Cuando vimos por primera vez al Audi SQ7 TDI en el año 2016 lo cierto es que nos sorprendió mucho. Se trataba versión deportiva del SUV grande de la marca que venía con mecánica diésel y una innovación técnica como el compresor eléctrico. Tras probarlo nos dejó una buena impresión por su entrega y prestaciones. Aunque los tiempos y las tendencias cambian y ese es el motivo de que ahora salga un Audi SQ7 TFSI, una variante de gasolina del modelo que no dejará a nadie indiferente.

La marca de los cuatro aros escucha las demandas de SUV de altas prestaciones de gasolina e introduce la mecánica V8 biturbo de 4.0 litros en la gama de este modelo. Aunque el SQ7 TDI era el diésel más potente del mercado, contra este bloque de gasolina se queda algo atrás. Hablamos de una mecánica que ofrece 507 CV y 770 Nm, que sigue estando ligada a la transmisión automática tiptronic de ocho velocidades y a la tracción integral permanente quattro.

De esta forma, el Audi SQ7 TSFI es capaz de acelerar de 0 a 100 km/h en 4,1 segundos (4,8 segundos para el TDI), tener una recuperación de 80 a 120 km/h en 3,8 segundos y llegar a una velocidad máxima limitada electrónicamente a 250 km/h. Es cierto que no tiene el compresor eléctrico del diésel (aquí solo están los dos turbocompresores twin-scroll de doble entrada) ni sus 900 Nm de par («apenas» 770 Nm), pero le gana en potencia, en prestaciones y en sonido. Para eso precisamente equipa un sistema de escape específico.

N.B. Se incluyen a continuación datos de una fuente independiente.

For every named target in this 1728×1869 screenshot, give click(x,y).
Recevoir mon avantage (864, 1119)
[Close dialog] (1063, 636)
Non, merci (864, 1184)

El comportamiento del Audi SQ7 TFSI también mejora gracias a que de serie incluye el tren de rodaje con la suspensión adaptativa sport y control de amortiguación, así como la dirección a las cuatro ruedas. Si se opta por el paquete de suspensión Advanced se suma un sistema electromecánico de estabilización activa del balanceo (eAWS) y un diferencial trasero deportivo para hacerlo aún más preciso. Como en otros modelos, se mantienen los modos de conducción del Audi drive select (Confort, Auto, Dynamic, Efficiency, Allroad, Offroad e Individual).

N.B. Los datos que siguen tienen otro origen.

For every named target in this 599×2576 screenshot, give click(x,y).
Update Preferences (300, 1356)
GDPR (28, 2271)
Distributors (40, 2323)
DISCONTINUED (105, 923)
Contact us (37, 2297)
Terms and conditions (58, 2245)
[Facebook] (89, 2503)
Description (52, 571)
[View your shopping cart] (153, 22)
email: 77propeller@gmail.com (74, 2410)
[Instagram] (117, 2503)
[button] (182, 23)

Este Audi SQ7 monta de serie llantas de 20 pulgadas pero puede llegar hasta las 22 pulgadas opcionalmente. Mejora el sistema de frenado gracias a unos discos de 400 mm que llevan el logo S. De forma opcional también se puede optar por los discos carbocerámicos. Este modelo llegará al mercado europeo a partir de otoño y su precio de partida en Alemania es de 93.287 euros.